Grand Theft Auto III's radio stations have been highly praised since its October 2001 release. It almost feels like you are listening to radio stations, including rap and opera music stations, as you walk through Liberty City. Twenty years later, you can still enjoy the radio commercials that provide some of the most hilarious satire available in video games. Here is where Rockstar Games' soul is revealed.
One commercial features the Miabatsu Monstrosity. This is a reference the gas-guzzling SUVs which appeared in the early aughts. Ponzer and Rakin, personal injury lawyers, are on the airwaves declaring: See, the best thing about this country? You can sue anybody for almost anything and you'll likely win.

Who produced and wrote these commercials? They were sung by who? How do these spots look today, in the eyes and ears of those who work in radio and advertising? WIRED recently asked these questions to Lazlow Jones, a key Rockstar figure.

Rockstar fans know Lazlow for his memorable hosting role on several radio stations throughout the GTA, including Chatterbox FM's debut in GTA III radios. Lazlow worked for Rockstar cofounder Dan Houser for almost two decades before he left the company in April 2020. He was also a producer, director, writer and producer.

GTA III's 20th anniversary and Rockstars' announcement that next-generation remastered versions will be released of GTA III, GTA Vice City and GTA San Andreas, on November 11, we offer an insider look at how GTA IIIs commercials came about and why they still resonate today.

A Star Is Born

Lazlow would be first to say that his rise to the status of video gaming royalty was unlikely. He worked as a journalist at a digital advertising agency and as a radio host for Technofile, a syndicated daily show about technology and video gaming.

In 2001, he arrived at Rockstar's Manhattan offices to record a radio segment about the upstart videogame company.

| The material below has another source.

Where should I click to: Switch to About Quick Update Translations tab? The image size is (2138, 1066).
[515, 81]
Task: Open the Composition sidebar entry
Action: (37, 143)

Dan [Houser] said they were creating a game with radio and wanted to mock American stations. Since I was a child, I have been obsessed with radio. My father was a blues/soul DJ, and I worked at a Midwest rock station before I was born.

Houser and Lazlow began talking about the bizarre state of American radio in the 1960s, as well as how cookie-cutter nearly every station sounded. Lazlow says that they were bound to have a deep-voiced man trying to sound tough, or make terrible sex jokes. He was invited to the Rockstar team shortly after.

Lazlow recalls that Rockstars' first office was small and messy. The office didn't even have a conference room. Houser's apartment was home to the pair once a week, where they would meet up for creative sessions. They were fueled by diet Cokes, anchovy onions pizza and cigarettes.